Re: [PATCH 0/4] __cpuinitconst and __devinitconst
From: Sam Ravnborg
Date: Mon Jan 14 2008 - 04:17:33 EST
On Mon, Jan 14, 2008 at 08:33:35AM +0000, Jan Beulich wrote:
> >>> Sam Ravnborg <sam@xxxxxxxxxxxx> 13.01.08 22:42 >>>
> >> And I found another small buglet too. I hope to post a complete
> >> solution later today.
> >
> >The modpost bits turned out to take longer than expected so
> >they are not done yet. The problem was the modpost structure
> >were not prepared for adding such additional chacks.
> >So I reworked those bits and the patch has been sent out for review.
> >
> >What follows here is the changes for init.h + all linker scripts
> >to show the idea.
> >
> >Next step is to beat modpost in shape and to post this on linux-arch.
> >
> >Note - in -mm there are changes to init.h so the logic
> >to decide type of __meminit notation is much simpler.
>
> Yes, I certainly like this concept. What I would have wanted in that patch,
> though, is that the read-only data would right away be included in
> RODATA() rather than being put in DATA_DATA.
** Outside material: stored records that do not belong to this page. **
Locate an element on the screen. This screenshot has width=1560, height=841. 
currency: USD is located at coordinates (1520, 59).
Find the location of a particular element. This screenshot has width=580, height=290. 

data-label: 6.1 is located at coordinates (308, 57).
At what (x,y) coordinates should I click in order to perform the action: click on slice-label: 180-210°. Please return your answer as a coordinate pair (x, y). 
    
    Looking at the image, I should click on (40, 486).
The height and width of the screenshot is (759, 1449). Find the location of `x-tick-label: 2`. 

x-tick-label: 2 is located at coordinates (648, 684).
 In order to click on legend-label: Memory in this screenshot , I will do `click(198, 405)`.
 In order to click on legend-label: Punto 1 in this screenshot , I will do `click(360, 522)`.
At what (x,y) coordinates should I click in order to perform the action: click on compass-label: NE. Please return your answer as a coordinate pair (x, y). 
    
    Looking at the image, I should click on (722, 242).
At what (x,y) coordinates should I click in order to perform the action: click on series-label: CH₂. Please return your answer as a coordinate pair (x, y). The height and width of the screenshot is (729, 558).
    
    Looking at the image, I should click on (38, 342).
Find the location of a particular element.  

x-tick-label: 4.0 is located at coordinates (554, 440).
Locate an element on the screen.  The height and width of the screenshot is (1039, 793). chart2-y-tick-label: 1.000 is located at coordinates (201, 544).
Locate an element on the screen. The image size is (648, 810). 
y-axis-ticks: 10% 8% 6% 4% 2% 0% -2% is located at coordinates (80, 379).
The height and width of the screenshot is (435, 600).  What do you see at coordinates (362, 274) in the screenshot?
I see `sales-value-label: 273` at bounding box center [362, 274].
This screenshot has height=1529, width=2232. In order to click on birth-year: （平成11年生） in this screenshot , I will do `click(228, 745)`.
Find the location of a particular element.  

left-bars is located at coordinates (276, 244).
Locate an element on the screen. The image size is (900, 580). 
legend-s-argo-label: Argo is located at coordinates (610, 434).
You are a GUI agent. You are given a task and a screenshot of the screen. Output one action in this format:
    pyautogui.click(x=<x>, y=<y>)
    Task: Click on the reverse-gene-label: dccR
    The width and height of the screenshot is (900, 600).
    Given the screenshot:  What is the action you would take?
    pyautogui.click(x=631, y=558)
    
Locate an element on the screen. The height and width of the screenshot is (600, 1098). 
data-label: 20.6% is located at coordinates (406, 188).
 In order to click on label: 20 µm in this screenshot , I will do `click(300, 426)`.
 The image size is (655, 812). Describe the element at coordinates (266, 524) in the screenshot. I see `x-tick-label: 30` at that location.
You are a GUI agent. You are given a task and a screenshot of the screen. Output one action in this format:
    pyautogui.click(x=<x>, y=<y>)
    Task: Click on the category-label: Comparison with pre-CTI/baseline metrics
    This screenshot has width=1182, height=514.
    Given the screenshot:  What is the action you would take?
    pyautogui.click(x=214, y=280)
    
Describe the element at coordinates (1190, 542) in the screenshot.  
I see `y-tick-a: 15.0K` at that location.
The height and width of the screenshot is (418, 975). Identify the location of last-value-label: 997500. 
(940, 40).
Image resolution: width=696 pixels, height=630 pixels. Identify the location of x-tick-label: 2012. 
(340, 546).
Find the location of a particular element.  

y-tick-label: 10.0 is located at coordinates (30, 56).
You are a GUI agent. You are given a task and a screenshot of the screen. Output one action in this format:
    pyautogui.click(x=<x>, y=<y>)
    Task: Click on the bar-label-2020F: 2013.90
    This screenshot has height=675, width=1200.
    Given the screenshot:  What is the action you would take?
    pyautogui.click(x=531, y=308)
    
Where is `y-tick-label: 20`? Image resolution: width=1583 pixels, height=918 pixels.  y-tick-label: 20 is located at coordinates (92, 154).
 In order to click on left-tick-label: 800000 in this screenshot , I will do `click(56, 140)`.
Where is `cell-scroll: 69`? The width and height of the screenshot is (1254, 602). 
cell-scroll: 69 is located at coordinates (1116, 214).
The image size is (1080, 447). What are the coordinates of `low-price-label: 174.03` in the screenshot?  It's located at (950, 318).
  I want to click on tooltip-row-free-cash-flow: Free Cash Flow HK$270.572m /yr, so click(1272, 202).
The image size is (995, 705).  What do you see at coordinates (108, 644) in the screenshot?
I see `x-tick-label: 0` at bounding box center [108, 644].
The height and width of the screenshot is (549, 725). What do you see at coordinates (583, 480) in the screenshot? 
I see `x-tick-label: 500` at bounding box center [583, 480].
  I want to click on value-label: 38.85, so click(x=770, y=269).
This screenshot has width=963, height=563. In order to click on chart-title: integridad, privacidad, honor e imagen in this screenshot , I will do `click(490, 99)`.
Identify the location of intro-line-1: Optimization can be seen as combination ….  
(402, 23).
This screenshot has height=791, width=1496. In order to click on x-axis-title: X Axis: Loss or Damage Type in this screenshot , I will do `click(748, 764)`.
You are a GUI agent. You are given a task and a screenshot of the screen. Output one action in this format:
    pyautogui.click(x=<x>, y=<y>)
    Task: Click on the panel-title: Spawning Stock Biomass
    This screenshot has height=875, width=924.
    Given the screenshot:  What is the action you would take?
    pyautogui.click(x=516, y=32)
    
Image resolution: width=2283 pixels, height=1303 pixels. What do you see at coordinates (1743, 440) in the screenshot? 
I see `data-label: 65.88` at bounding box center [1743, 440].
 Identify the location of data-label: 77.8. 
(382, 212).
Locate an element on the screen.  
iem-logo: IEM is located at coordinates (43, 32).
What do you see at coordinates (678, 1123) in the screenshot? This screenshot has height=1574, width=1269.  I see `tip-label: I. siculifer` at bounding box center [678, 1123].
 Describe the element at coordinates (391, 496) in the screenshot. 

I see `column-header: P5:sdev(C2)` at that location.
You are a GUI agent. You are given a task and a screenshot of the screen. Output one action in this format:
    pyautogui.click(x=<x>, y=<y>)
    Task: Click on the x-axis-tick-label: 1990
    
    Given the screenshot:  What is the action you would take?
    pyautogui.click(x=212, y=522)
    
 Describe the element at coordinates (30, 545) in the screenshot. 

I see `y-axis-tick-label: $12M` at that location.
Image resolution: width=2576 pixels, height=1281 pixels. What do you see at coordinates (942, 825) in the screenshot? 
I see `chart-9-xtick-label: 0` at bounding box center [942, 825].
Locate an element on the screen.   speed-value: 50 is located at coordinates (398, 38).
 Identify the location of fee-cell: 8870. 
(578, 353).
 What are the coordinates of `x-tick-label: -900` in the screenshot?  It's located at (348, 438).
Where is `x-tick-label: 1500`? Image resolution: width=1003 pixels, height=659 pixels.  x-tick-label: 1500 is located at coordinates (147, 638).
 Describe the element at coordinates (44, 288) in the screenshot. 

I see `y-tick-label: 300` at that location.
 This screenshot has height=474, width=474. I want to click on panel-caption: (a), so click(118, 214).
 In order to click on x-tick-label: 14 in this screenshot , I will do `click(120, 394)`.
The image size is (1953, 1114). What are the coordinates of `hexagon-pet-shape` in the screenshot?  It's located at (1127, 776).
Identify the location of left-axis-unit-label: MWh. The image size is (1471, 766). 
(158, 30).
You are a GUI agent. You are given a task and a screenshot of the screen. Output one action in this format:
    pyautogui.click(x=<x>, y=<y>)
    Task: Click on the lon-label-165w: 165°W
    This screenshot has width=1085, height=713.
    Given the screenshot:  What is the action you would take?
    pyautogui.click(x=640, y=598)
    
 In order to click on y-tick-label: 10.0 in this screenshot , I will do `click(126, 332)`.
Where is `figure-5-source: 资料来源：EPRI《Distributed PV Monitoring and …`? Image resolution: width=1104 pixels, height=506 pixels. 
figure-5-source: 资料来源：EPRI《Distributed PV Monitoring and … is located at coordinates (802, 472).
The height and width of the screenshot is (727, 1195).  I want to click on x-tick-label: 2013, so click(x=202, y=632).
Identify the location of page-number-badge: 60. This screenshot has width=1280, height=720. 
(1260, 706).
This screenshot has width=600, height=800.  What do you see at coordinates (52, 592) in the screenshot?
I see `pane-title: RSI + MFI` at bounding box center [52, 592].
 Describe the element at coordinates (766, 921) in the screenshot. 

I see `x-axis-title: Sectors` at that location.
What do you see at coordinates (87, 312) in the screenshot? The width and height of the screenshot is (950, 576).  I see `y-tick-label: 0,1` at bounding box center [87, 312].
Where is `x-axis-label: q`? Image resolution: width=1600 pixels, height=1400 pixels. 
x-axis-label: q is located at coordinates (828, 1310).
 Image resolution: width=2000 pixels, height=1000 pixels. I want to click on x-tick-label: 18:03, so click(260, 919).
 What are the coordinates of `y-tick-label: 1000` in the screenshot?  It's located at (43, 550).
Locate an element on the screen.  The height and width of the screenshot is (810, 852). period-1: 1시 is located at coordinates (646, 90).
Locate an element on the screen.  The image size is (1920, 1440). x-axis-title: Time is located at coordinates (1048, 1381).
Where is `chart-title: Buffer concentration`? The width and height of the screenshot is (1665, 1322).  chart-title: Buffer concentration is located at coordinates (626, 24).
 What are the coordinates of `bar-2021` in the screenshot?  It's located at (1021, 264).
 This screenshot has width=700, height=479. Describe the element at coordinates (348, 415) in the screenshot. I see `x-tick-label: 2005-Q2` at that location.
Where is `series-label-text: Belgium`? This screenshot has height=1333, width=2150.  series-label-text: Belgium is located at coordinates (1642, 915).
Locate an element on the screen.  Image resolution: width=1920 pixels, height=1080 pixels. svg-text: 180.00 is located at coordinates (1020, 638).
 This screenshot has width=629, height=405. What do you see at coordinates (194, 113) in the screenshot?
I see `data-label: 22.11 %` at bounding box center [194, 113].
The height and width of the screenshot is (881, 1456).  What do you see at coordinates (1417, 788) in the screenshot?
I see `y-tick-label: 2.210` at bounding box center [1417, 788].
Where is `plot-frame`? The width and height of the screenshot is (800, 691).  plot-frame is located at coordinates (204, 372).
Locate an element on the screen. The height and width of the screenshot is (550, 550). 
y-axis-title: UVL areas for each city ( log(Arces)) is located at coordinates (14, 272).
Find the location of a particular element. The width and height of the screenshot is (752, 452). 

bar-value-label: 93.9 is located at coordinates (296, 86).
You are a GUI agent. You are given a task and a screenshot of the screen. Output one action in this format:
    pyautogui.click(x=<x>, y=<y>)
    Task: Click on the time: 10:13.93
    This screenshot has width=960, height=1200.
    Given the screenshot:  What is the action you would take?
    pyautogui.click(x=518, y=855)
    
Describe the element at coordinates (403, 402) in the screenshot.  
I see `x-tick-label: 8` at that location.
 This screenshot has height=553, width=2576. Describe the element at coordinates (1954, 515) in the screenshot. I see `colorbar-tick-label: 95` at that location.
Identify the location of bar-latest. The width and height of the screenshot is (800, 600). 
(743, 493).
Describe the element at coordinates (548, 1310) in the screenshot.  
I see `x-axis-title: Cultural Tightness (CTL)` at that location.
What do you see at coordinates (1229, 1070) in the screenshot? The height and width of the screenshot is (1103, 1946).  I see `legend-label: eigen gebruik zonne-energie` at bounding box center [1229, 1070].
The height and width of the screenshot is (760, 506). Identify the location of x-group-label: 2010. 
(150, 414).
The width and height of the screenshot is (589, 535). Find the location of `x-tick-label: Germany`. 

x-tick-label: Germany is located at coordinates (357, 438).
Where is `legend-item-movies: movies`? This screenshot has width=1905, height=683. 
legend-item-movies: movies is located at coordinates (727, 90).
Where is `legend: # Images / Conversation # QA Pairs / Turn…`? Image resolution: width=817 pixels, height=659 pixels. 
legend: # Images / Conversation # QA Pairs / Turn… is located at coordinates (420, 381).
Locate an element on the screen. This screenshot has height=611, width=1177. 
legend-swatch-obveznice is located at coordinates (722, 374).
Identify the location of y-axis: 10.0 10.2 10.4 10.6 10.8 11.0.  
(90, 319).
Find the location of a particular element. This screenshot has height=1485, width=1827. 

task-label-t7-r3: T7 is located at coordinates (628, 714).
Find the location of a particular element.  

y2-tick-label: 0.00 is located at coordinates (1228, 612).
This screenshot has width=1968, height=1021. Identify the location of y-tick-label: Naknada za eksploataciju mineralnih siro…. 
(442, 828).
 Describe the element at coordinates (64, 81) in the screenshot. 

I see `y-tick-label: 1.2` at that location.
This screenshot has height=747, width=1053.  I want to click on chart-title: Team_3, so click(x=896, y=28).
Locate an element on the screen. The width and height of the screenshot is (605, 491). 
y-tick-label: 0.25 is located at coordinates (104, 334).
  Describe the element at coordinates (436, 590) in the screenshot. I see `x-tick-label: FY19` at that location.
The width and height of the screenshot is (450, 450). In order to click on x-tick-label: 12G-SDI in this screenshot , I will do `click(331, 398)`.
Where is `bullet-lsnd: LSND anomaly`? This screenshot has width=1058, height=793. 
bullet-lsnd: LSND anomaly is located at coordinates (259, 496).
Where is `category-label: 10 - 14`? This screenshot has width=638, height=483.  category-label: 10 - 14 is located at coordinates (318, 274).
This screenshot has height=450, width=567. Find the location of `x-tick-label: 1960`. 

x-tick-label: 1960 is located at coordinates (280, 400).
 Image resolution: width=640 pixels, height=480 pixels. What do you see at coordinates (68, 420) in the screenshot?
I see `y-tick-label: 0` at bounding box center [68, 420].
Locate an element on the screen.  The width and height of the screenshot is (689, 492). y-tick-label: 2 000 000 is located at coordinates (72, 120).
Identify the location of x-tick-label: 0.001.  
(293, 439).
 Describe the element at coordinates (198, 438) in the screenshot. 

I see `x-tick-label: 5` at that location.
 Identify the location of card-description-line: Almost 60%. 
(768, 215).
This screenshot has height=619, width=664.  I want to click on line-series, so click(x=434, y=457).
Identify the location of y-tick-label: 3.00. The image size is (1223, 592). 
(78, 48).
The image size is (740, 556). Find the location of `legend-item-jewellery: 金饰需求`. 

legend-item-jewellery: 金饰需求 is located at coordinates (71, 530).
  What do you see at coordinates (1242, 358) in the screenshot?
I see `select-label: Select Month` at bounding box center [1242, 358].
Will fix that in next patch. My focus was on the concept when I did the
patch but it is dead easy to fix for ll archs at once.
> Also, to shorten the
> names a little, how about .{cpu,mem,dev}init.rodata?
Good suggestion - will use these.
> The one thing that I'm not sure is really consistent yet wrt. the
> constification is that now you need to write e.g.
>
> static const char __cpuinitcdata example[];
>
> and (accidentally) omitting the 'const' (as it's really an apparently
> redundant thing now) as in
>
> static char __cpuinitcdata example[];
>
> will cause section type conflicts (at the compiler or linker level). I
> therefore think that the 'const' should really be part of the
> __{cpu,mem,dev}cdata definitions (requiring the attribute to be
> placed properly, namely placement at the end of a declaration as
> is possible with __{cpu,mem,dev}initdata is then not an option here).
I need to play a little with this before I make up my mind.
I do not like the concpet of hiding the const too much - it will
be non-obvious why the compiler complains if the only thing that
distingush const from non-const is a small capital 'c' within
__cpucinitdata (versus __cpuinitdata).
It can always be an incremental patch as my concpet does not prevent
it and we have only a few const __initdata variables.